Records excerpted from a collection
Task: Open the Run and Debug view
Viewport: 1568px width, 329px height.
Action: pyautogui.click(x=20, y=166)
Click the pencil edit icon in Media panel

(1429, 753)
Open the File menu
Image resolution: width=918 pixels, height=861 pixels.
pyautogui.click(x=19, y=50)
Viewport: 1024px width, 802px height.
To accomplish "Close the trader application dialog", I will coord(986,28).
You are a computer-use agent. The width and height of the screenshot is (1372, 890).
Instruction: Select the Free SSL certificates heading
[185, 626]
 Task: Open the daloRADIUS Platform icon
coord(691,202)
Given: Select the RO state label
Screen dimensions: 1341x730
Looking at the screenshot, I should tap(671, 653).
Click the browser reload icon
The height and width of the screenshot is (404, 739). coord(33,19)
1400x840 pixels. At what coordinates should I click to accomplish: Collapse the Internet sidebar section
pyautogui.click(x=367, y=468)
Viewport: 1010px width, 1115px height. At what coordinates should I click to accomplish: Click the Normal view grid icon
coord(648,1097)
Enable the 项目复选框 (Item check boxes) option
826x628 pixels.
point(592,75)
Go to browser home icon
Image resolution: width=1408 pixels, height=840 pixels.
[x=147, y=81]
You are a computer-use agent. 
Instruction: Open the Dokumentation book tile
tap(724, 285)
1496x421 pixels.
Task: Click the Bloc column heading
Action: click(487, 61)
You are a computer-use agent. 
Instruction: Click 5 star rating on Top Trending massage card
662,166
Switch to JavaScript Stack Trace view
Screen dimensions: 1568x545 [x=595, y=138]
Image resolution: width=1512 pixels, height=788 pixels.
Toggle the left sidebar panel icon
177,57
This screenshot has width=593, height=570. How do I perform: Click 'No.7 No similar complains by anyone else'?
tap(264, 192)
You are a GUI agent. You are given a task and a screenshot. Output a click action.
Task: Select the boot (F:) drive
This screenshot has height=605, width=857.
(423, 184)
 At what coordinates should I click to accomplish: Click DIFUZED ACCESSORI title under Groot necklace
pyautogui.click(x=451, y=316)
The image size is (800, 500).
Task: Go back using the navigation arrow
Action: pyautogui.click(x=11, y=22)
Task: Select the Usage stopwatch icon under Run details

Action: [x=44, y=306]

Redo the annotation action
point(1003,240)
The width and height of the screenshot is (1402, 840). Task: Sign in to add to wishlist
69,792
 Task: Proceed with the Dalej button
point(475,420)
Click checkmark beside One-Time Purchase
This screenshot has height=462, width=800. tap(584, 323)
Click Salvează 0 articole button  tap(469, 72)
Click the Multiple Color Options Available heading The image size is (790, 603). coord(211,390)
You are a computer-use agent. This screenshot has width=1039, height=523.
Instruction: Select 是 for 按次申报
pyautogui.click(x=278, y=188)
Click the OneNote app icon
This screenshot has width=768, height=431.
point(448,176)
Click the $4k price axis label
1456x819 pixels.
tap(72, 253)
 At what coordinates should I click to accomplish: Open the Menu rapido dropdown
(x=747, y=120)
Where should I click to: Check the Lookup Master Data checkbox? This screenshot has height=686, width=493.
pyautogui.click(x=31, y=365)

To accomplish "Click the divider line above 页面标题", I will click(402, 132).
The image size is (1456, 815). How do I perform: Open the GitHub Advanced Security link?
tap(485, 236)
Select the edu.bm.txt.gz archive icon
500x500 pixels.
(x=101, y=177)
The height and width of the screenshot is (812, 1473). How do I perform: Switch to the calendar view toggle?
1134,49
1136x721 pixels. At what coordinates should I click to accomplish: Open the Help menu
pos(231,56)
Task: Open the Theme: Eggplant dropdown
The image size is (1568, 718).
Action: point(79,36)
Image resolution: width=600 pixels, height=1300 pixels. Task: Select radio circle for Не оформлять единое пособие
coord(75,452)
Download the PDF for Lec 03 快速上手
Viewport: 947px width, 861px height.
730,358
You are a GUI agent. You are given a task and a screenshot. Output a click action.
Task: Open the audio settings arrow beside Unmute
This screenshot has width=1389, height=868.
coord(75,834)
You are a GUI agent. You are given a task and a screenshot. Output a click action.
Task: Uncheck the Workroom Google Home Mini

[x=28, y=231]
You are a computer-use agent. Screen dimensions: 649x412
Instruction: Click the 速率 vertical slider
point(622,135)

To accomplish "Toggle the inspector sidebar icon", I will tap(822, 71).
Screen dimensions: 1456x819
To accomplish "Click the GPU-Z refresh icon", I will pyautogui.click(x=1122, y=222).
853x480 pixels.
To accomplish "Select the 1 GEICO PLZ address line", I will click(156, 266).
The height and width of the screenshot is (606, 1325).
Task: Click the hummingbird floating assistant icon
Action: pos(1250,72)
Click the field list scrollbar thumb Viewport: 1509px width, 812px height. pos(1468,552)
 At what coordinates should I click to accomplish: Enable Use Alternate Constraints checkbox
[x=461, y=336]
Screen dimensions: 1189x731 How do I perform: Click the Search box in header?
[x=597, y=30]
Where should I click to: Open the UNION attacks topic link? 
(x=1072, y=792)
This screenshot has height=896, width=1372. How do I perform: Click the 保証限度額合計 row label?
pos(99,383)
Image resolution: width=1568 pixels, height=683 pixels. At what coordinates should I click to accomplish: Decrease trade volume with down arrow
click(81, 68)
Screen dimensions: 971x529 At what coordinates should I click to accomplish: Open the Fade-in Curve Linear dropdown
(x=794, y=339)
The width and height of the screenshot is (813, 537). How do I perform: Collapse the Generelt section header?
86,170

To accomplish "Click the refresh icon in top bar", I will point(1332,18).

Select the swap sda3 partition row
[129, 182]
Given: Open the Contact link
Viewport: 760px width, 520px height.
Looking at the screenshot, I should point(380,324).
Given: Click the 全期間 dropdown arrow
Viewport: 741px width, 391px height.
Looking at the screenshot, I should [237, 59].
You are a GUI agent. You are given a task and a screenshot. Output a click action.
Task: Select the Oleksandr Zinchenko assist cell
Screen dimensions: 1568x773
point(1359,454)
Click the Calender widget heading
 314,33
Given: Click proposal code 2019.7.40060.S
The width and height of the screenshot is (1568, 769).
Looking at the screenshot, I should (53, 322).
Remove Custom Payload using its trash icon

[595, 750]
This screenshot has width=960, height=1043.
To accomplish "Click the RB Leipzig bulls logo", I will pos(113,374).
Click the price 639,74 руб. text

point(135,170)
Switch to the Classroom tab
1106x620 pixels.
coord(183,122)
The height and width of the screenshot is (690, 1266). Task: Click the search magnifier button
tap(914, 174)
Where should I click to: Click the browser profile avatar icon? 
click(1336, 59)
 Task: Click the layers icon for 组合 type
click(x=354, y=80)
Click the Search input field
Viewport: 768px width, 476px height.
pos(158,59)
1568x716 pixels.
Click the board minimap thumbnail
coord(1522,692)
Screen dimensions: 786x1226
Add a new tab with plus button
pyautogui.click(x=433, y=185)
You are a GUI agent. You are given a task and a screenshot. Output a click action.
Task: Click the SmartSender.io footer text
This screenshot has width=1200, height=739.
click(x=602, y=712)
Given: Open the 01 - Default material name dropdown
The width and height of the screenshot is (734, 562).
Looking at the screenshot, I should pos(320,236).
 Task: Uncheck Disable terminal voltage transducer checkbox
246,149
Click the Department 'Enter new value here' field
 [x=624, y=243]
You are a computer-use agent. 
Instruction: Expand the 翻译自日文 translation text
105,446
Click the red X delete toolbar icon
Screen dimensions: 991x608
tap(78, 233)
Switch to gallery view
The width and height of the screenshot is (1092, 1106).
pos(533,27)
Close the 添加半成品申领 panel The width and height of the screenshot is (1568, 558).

▸ What you are asked to do: Can you swap every "computer-use agent" in the data above for "screen-control agent" and give all of the data back with nothing else changed?

▸ Answer to the exercise:
Task: Open the Run and Debug view
Viewport: 1568px width, 329px height.
Action: pyautogui.click(x=20, y=166)
Click the pencil edit icon in Media panel

(1429, 753)
Open the File menu
Image resolution: width=918 pixels, height=861 pixels.
pyautogui.click(x=19, y=50)
Viewport: 1024px width, 802px height.
To accomplish "Close the trader application dialog", I will coord(986,28).
You are a screen-control agent. The width and height of the screenshot is (1372, 890).
Instruction: Select the Free SSL certificates heading
[185, 626]
 Task: Open the daloRADIUS Platform icon
coord(691,202)
Given: Select the RO state label
Screen dimensions: 1341x730
Looking at the screenshot, I should tap(671, 653).
Click the browser reload icon
The height and width of the screenshot is (404, 739). coord(33,19)
1400x840 pixels. At what coordinates should I click to accomplish: Collapse the Internet sidebar section
pyautogui.click(x=367, y=468)
Viewport: 1010px width, 1115px height. At what coordinates should I click to accomplish: Click the Normal view grid icon
coord(648,1097)
Enable the 项目复选框 (Item check boxes) option
826x628 pixels.
point(592,75)
Go to browser home icon
Image resolution: width=1408 pixels, height=840 pixels.
[x=147, y=81]
You are a screen-control agent. 
Instruction: Open the Dokumentation book tile
tap(724, 285)
1496x421 pixels.
Task: Click the Bloc column heading
Action: click(487, 61)
You are a screen-control agent. 
Instruction: Click 5 star rating on Top Trending massage card
662,166
Switch to JavaScript Stack Trace view
Screen dimensions: 1568x545 [x=595, y=138]
Image resolution: width=1512 pixels, height=788 pixels.
Toggle the left sidebar panel icon
177,57
This screenshot has width=593, height=570. How do I perform: Click 'No.7 No similar complains by anyone else'?
tap(264, 192)
You are a GUI agent. You are given a task and a screenshot. Output a click action.
Task: Select the boot (F:) drive
This screenshot has height=605, width=857.
(423, 184)
 At what coordinates should I click to accomplish: Click DIFUZED ACCESSORI title under Groot necklace
pyautogui.click(x=451, y=316)
The image size is (800, 500).
Task: Go back using the navigation arrow
Action: pyautogui.click(x=11, y=22)
Task: Select the Usage stopwatch icon under Run details

Action: [x=44, y=306]

Redo the annotation action
point(1003,240)
The width and height of the screenshot is (1402, 840). Task: Sign in to add to wishlist
69,792
 Task: Proceed with the Dalej button
point(475,420)
Click checkmark beside One-Time Purchase
This screenshot has height=462, width=800. tap(584, 323)
Click Salvează 0 articole button  tap(469, 72)
Click the Multiple Color Options Available heading The image size is (790, 603). coord(211,390)
You are a screen-control agent. This screenshot has width=1039, height=523.
Instruction: Select 是 for 按次申报
pyautogui.click(x=278, y=188)
Click the OneNote app icon
This screenshot has width=768, height=431.
point(448,176)
Click the $4k price axis label
1456x819 pixels.
tap(72, 253)
 At what coordinates should I click to accomplish: Open the Menu rapido dropdown
(x=747, y=120)
Where should I click to: Check the Lookup Master Data checkbox? This screenshot has height=686, width=493.
pyautogui.click(x=31, y=365)

To accomplish "Click the divider line above 页面标题", I will click(402, 132).
The image size is (1456, 815). How do I perform: Open the GitHub Advanced Security link?
tap(485, 236)
Select the edu.bm.txt.gz archive icon
500x500 pixels.
(x=101, y=177)
The height and width of the screenshot is (812, 1473). How do I perform: Switch to the calendar view toggle?
1134,49
1136x721 pixels. At what coordinates should I click to accomplish: Open the Help menu
pos(231,56)
Task: Open the Theme: Eggplant dropdown
The image size is (1568, 718).
Action: point(79,36)
Image resolution: width=600 pixels, height=1300 pixels. Task: Select radio circle for Не оформлять единое пособие
coord(75,452)
Download the PDF for Lec 03 快速上手
Viewport: 947px width, 861px height.
730,358
You are a GUI agent. You are given a task and a screenshot. Output a click action.
Task: Open the audio settings arrow beside Unmute
This screenshot has width=1389, height=868.
coord(75,834)
You are a GUI agent. You are given a task and a screenshot. Output a click action.
Task: Uncheck the Workroom Google Home Mini

[x=28, y=231]
You are a screen-control agent. Screen dimensions: 649x412
Instruction: Click the 速率 vertical slider
point(622,135)

To accomplish "Toggle the inspector sidebar icon", I will tap(822, 71).
Screen dimensions: 1456x819
To accomplish "Click the GPU-Z refresh icon", I will pyautogui.click(x=1122, y=222).
853x480 pixels.
To accomplish "Select the 1 GEICO PLZ address line", I will click(156, 266).
The height and width of the screenshot is (606, 1325).
Task: Click the hummingbird floating assistant icon
Action: pos(1250,72)
Click the field list scrollbar thumb Viewport: 1509px width, 812px height. pos(1468,552)
 At what coordinates should I click to accomplish: Enable Use Alternate Constraints checkbox
[x=461, y=336]
Screen dimensions: 1189x731 How do I perform: Click the Search box in header?
[x=597, y=30]
Where should I click to: Open the UNION attacks topic link? 
(x=1072, y=792)
This screenshot has height=896, width=1372. How do I perform: Click the 保証限度額合計 row label?
pos(99,383)
Image resolution: width=1568 pixels, height=683 pixels. At what coordinates should I click to accomplish: Decrease trade volume with down arrow
click(81, 68)
Screen dimensions: 971x529 At what coordinates should I click to accomplish: Open the Fade-in Curve Linear dropdown
(x=794, y=339)
The width and height of the screenshot is (813, 537). How do I perform: Collapse the Generelt section header?
86,170

To accomplish "Click the refresh icon in top bar", I will point(1332,18).

Select the swap sda3 partition row
[129, 182]
Given: Open the Contact link
Viewport: 760px width, 520px height.
Looking at the screenshot, I should point(380,324).
Given: Click the 全期間 dropdown arrow
Viewport: 741px width, 391px height.
Looking at the screenshot, I should [237, 59].
You are a GUI agent. You are given a task and a screenshot. Output a click action.
Task: Select the Oleksandr Zinchenko assist cell
Screen dimensions: 1568x773
point(1359,454)
Click the Calender widget heading
 314,33
Given: Click proposal code 2019.7.40060.S
The width and height of the screenshot is (1568, 769).
Looking at the screenshot, I should (53, 322).
Remove Custom Payload using its trash icon

[595, 750]
This screenshot has width=960, height=1043.
To accomplish "Click the RB Leipzig bulls logo", I will pos(113,374).
Click the price 639,74 руб. text

point(135,170)
Switch to the Classroom tab
1106x620 pixels.
coord(183,122)
The height and width of the screenshot is (690, 1266). Task: Click the search magnifier button
tap(914, 174)
Where should I click to: Click the browser profile avatar icon? 
click(1336, 59)
 Task: Click the layers icon for 组合 type
click(x=354, y=80)
Click the Search input field
Viewport: 768px width, 476px height.
pos(158,59)
1568x716 pixels.
Click the board minimap thumbnail
coord(1522,692)
Screen dimensions: 786x1226
Add a new tab with plus button
pyautogui.click(x=433, y=185)
You are a GUI agent. You are given a task and a screenshot. Output a click action.
Task: Click the SmartSender.io footer text
This screenshot has width=1200, height=739.
click(x=602, y=712)
Given: Open the 01 - Default material name dropdown
The width and height of the screenshot is (734, 562).
Looking at the screenshot, I should pos(320,236).
 Task: Uncheck Disable terminal voltage transducer checkbox
246,149
Click the Department 'Enter new value here' field
 [x=624, y=243]
You are a screen-control agent. 
Instruction: Expand the 翻译自日文 translation text
105,446
Click the red X delete toolbar icon
Screen dimensions: 991x608
tap(78, 233)
Switch to gallery view
The width and height of the screenshot is (1092, 1106).
pos(533,27)
Close the 添加半成品申领 panel The width and height of the screenshot is (1568, 558).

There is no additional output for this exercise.